DOCUMENT EXCERPT:
************
Sliplining Rehabilitation Offers Solution for Providence Water

Providence Water has taken vigilant measures before an issue becomes a disaster and embarked on a systematic and comprehensive inspection, repair, and risk assessment program.

The Providence Water Supplemental Tunnel and Aqueduct Inspection and Repair Program was born of necessity. A rupture of a 102-inch diameter pipe in 1996 raised concerns about the structural integrity of the 9.5-mile long aqueduct that supplies water to about 600,000 customers in the State of Rhode Island.  

“The original pipe material – a particular vintage of 78- and 102-inch prestressed concrete cylinder pipe (PCCP) dating back to the mid- to late 1960s – had certain issues that we now know are considered particularly susceptible to ruptures, and these ruptures can occur without warning and be catastrophic” said Providence Water Engineering Division Manager Matthew Gallant, PE. “This whole program stems from a pipe that ruptured in 1996. That initial failure and repair really highlighted the concerns and problems associated with these pipelines.”

Since that 1996 failure, Providence Water has taken vigilant measures before an issue becomes a disaster and embarked on a systematic and comprehensive inspection, repair, and risk assessment program.  

“To prevent another failure, we shut down each pipeline every three to five years at minimum and perform a very detailed, manned internal inspection,” Gallant said. “The PCCP consists of a steel cylinder embedded in a concrete core, which is wrapped helically with high-strength reinforcing wires, and the exterior is coated with a cement-mortar coating to protect these wires from corrosion. These reinforcing wires are the primary component that gives each pipe section its strength. A pipe section starts to be compromised when wires break.”
************
SOURCE DATA:
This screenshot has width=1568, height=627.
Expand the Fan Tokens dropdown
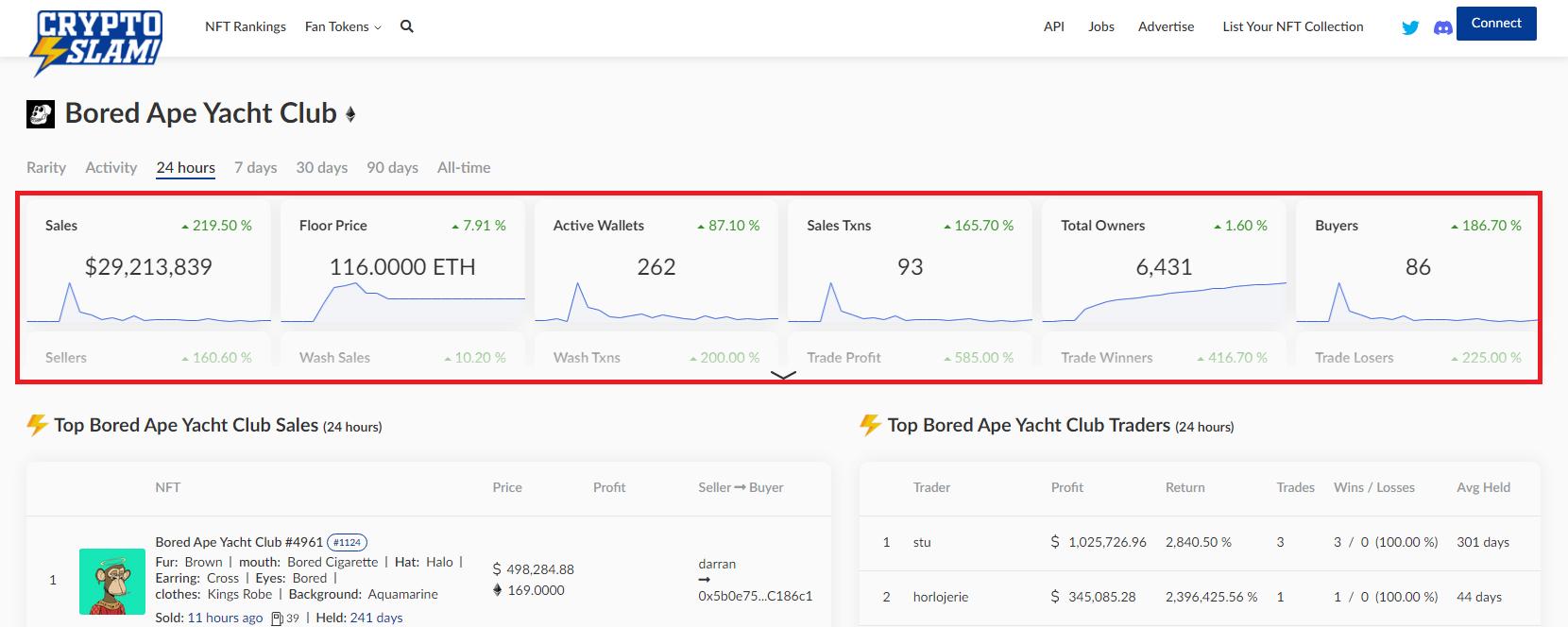pyautogui.click(x=343, y=26)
************
PROBLEM SET:
a) Answer these questions from the article on Providence Water's aqueduct program:
(i) In what year did the pipe rupture that started the program, and what was that pipe's diameter?
(ii) How long is the aqueduct, and about how many customers does it supply?
(iii) At minimum, how often is each pipeline shut down for a manned internal inspection?
b) Carry the article on Providence Water's pipeline rehabilitation forward from its final paragraph.

TASK-BY-TASK ANSWERS:
a)
(i) The pipe ruptured in 1996, and it had a 102-inch diameter.
(ii) The aqueduct is 9.5 miles long and supplies about 600,000 customers.
(iii) Each pipeline is shut down every three to five years at minimum.

b)
“Using historical data, real-time monitoring, and the inspections that we perform every three to five years that consist of internal visual, structural and specialty electromagnetic inspections, we are able to make informed decisions about the long-term operation and maintenance of this critical pipeline system,” Gallant explained. “We track the results of each inspection in a forensic database and utilize a comprehensive risk assessment to continuously evaluate and monitor each individual pipe section.”

Through the decades, Providence Water has made numerous repairs and is on the forefront of using different technologies and methods.

“Once we looked into sliplining, it accomplished two goals,” Gallant said. “Sliplining with Hobas pipe offered a solution that allowed us to make needed repairs but also start incrementally replacing the existing pipeline, which is now over 50 years old, with a fully structural pipe that didn’t compromise hydraulics. It was also more cost-effective and expedient to slipline with Hobas pipe than some of the methods we previously used. Using the Hobas pipe allowed us to complete larger repair areas in a much shorter amount of time.”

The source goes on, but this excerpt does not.